Exercise objective: From the line below containing "You are a computer-use" to the final line, print each line exactly as written. No pictures belong in the copy.

---------- Data to use

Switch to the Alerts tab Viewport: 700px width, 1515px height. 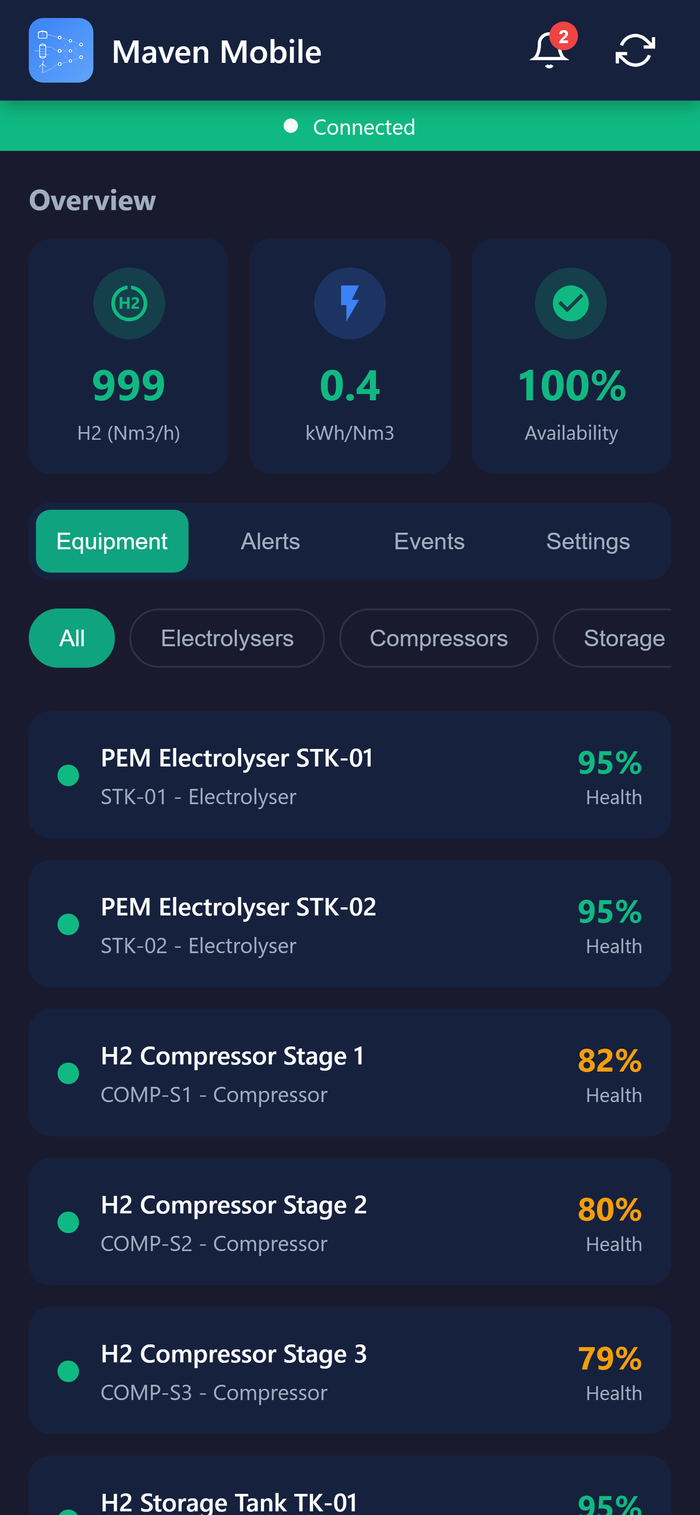coord(270,541)
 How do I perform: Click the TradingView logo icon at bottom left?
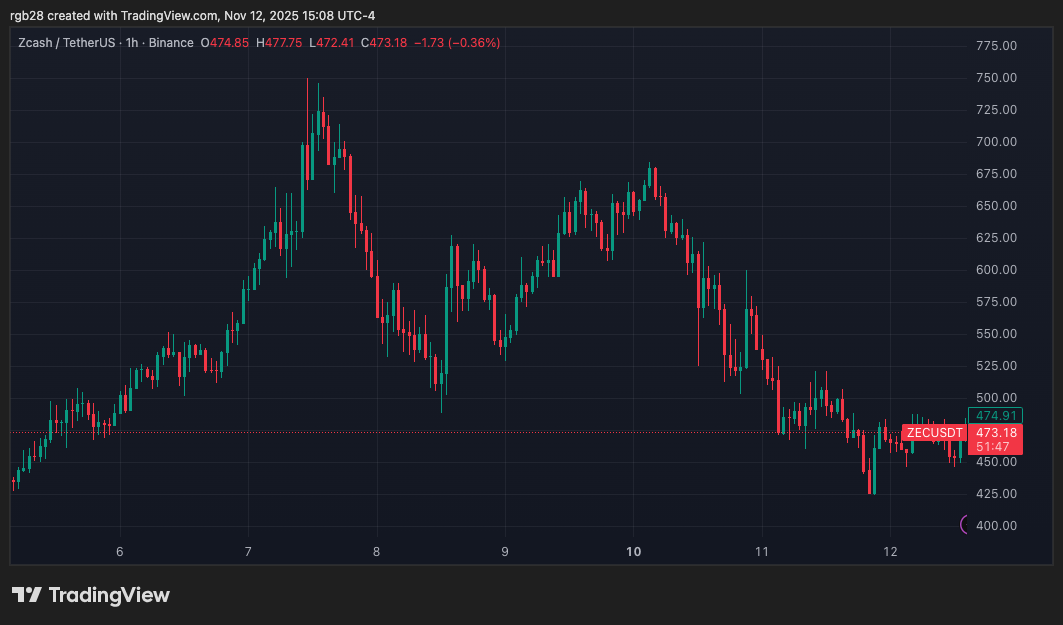[26, 595]
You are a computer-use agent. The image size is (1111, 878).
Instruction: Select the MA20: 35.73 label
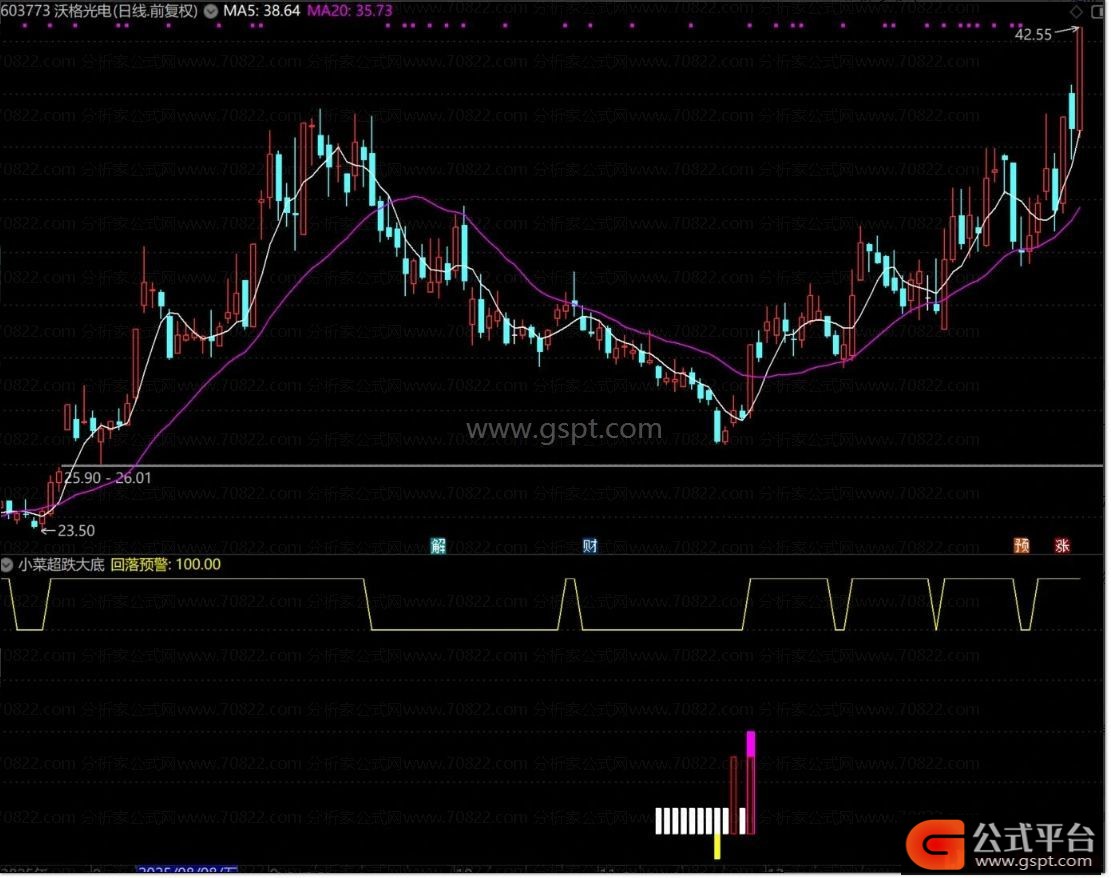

--------------------

Task response:
You are a computer-use agent. The image size is (1111, 878).
Instruction: Select the MA20: 35.73 label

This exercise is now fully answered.